- Johnson & Johnson is being sued by the states of California and Washington for failure to disclose risk associated with its vaginal mesh device, reports Stat. The company already faces 35,000 personal-injury suits from consumers in the U.S. over its surgical mesh products.
- The implanted pelvic mesh device is intended to shore up weakened pelvic muscles and control urinary incontinence. However, plaintiffs against J&J claim the device was defectively designed and manufactured, which has led to numerous injuries.
- Women have complained of numerous serious adverse events, including organ perforation, chronic pain and inflammation, urinary dysfunction, and loss of sexual function.

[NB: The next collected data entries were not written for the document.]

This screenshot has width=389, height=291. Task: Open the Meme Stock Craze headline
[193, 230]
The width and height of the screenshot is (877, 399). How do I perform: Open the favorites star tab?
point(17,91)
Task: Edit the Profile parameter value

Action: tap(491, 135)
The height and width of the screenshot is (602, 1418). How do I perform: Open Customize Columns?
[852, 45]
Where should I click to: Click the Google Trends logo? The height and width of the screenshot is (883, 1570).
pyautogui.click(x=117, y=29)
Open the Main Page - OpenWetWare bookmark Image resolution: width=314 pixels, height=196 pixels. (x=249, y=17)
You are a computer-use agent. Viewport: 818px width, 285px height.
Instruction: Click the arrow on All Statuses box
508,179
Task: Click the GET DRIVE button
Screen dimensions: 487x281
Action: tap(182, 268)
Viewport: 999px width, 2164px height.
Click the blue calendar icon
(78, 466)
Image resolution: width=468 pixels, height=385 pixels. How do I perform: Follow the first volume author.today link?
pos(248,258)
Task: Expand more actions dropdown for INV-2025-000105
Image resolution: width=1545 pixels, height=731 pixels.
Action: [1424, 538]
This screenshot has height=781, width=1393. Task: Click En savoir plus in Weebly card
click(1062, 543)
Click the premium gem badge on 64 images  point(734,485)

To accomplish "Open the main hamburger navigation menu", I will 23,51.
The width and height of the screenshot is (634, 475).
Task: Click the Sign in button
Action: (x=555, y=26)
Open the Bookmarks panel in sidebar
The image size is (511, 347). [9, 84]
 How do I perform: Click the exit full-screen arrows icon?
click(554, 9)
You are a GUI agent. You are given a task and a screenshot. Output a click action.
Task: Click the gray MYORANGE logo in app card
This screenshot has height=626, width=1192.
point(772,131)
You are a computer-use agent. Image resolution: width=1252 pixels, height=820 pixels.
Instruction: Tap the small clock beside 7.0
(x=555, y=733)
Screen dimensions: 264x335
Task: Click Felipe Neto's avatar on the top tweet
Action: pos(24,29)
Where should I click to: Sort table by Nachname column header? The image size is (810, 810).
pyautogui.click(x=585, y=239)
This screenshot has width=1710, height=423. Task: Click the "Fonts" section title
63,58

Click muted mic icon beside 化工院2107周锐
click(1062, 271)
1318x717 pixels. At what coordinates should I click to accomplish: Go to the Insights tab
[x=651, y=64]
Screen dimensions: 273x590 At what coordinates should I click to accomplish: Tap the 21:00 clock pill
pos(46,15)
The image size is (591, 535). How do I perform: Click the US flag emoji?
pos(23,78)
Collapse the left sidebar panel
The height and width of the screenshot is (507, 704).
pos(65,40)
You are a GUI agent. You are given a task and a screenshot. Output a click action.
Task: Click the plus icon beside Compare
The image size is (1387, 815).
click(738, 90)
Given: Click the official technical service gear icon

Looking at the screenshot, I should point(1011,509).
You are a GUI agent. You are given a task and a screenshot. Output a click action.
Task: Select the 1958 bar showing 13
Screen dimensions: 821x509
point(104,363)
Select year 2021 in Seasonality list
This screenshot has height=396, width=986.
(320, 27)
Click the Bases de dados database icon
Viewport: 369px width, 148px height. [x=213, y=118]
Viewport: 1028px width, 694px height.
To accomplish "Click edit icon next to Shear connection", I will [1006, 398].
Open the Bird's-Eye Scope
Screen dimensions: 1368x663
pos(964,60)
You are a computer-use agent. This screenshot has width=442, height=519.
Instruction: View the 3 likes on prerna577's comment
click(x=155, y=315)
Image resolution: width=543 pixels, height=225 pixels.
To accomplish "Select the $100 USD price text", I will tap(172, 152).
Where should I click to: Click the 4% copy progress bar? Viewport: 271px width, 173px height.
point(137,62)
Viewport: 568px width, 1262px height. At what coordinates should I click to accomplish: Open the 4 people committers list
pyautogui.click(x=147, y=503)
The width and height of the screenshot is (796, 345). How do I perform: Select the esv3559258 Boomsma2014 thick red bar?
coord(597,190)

Between 2008 and 2014, J&J's Ethicon unit sold roughly 787,232 pelvic mesh devices, according to the California Attorney General's office. Globally, the company has sold two million devices, and also faces lawsuits from women in a number of other countries.
"They believed they were making informed medical decisions, but that was impossible when Johnson & Johnson was spreading inaccurate information about its products’ risks, essentially duping doctors into using their own patients as clinical trials," said Washington Attorney General Bob Ferguson.
J&J recently lost two jury verdicts, after juries determined its failure to disclose risk led to serious harm for two women. The first woman was awarded $13.5 million in damages, while the other received $12.5 million, according to Stat.
These lawsuits come as J&J is handling legal challenges related to its talcum powder. J&J is facing 1,200 suits which contend the company knew of an alleged link between talcum-based products such as Johnson's Baby Powder and an increased risk of ovarian cancer, yet failed to warn consumers about the risk.
Earlier this month, a judge in South Dakota ordered J&J to pay $55 million to a woman who said the company's talcum powder caused her ovarian cancer.